» **Exercise A**
In the article below about eyelash mites, how long had Xu been experiencing itchy red eyes before seeing doctors?
» **Exercise B**
The article below about eyelash mites says that after two years, a third of a pillow's weight is made up of certain things. List all of them.
» **Exercise C**
Translate this sentence from the article below about eyelash mites into Spanish: "Xu was diagnosed with blepharitis (inflammation of the eyelid) and conjunctivitis."

» **Provided text**
>>>>>
Woman Who Didn’t Wash Her Pillow Case In Five Years Has Eyelashes Crawling With Mites

Most of us are aware of the importance of regularly washing our pillowcases. However, if you needed a compelling reason, the consequence of this woman’s unhygienic slumber will have you throwing in a load straight away. A woman in China reportedly discovered she had over 100 mites living in her eyelashes after not washing her pillowcase for almost half a decade.

The woman, who only disclosed her name as Xu, had been experiencing itchy red eyes for two years. She treated the discomfort with over-the-counter eye drops and states that she’d grown used to the malaise. However, Xu was prompted to go to the doctors after her eyes became irritated and swollen that she could no longer open them.

Doctors at the hospital in Wuhan, in the central Chinese province of Hubei, discovered more than 100 mites living in her eyelashes, with one single lash holding as many as ten. The medics source her pillowcase, which she admits to using since 2012, as one of the reasons for her affliction in addition to lack of airflow in her bedroom.

Xu was diagnosed with blepharitis (inflammation of the eyelid) and conjunctivitis. To deter her becoming infested with these microscopic parasites again, the doctors simply told Xu to wash her bedding regularly. The idea of eye mites is undeniably unsettling, but apparently, millions of people have them and don’t even know it.

These mites, Demodex, are found everywhere but thrive in unsanitary environments, which made Xu’s unkempt pillowcase a perfect breeding ground. “[Xu’s] reaction was like an allergy, so while it seems incredibly gross, there was no real long-lasting impact,” microbiologist Jason Tetro told Global News. “But this is something that has been on the mind of researchers for well over four decades.”

Two species of mites are found on humans, demodex folliculorum and demodex brevis, and some studies have proven that almost every adult is infected with at least a few of them. However, there are things you can do to make sure your bedroom isn’t so hospitable to these microscopic parasites.

To minimize the growth of mites, it’s suggested to change your sheets and pillowcases at least once every two weeks. Protective pillowcases can also help mitigate mites and should be washed seasonally. However, replacing your pillow is also crucial. According to Dow, after 2 years, ⅓ of a pillow’s weight contains dead skin, bugs, dust mites, and droppings.
<<<<<
» **Source information**
>>>>>
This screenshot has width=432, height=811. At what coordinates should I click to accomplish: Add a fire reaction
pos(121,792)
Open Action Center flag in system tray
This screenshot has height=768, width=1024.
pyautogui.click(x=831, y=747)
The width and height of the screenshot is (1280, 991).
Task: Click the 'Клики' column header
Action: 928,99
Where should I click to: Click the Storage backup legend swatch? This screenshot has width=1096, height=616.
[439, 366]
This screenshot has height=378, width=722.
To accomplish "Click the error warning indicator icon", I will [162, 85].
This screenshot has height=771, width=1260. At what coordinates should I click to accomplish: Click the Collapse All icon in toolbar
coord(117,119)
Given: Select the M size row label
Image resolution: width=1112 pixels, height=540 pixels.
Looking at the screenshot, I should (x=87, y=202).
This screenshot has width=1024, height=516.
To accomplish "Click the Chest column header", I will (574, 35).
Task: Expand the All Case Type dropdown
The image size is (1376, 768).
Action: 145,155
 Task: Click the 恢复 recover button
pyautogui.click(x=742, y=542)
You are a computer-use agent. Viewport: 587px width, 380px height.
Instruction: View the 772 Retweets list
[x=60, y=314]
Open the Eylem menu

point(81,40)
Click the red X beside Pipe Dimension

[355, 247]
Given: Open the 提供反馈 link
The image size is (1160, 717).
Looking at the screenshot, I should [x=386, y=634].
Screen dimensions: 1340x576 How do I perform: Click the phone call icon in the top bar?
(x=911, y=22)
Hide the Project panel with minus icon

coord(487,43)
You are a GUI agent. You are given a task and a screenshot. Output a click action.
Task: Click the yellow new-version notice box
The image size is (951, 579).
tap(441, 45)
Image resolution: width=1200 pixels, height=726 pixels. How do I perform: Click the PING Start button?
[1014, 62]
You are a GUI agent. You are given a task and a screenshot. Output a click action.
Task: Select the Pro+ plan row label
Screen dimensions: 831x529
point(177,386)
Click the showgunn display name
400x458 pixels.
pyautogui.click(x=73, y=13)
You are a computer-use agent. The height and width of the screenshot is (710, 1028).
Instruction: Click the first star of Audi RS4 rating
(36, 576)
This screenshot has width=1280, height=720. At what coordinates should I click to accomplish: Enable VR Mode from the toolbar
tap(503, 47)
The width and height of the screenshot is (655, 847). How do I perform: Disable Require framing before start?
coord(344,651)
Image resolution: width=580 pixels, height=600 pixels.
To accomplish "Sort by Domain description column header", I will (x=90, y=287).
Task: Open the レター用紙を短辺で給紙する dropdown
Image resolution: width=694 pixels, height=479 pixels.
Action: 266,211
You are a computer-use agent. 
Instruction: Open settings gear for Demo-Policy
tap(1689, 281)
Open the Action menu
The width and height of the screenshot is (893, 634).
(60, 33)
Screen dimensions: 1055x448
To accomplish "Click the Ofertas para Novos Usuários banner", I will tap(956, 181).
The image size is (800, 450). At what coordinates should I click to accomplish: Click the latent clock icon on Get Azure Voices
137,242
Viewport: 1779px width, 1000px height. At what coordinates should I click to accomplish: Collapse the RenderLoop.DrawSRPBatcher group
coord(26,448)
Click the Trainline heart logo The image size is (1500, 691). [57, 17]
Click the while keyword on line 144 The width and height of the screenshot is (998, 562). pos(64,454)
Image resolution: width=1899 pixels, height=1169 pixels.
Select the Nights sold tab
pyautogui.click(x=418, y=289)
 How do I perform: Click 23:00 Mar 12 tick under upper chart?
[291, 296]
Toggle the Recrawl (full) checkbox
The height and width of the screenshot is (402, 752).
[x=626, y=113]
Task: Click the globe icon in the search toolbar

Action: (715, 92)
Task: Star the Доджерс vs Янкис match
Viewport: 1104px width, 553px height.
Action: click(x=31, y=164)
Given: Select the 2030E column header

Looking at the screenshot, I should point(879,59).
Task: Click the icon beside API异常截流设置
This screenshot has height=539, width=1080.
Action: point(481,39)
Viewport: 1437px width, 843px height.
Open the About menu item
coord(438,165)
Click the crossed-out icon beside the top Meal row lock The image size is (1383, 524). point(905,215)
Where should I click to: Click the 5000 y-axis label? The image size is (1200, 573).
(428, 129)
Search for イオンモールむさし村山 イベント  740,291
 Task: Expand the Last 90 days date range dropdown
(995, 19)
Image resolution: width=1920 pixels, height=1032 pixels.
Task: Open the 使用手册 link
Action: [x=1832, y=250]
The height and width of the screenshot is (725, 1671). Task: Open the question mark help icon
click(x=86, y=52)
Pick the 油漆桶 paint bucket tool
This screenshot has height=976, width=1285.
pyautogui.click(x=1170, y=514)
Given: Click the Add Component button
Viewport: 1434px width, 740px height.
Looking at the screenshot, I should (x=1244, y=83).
<<<<<
» **Worked solution A**
Two years.

» **Worked solution B**
Dead skin, bugs, dust mites, and droppings.

» **Worked solution C**
A Xu le diagnosticaron blefaritis (inflamación del párpado) y conjuntivitis.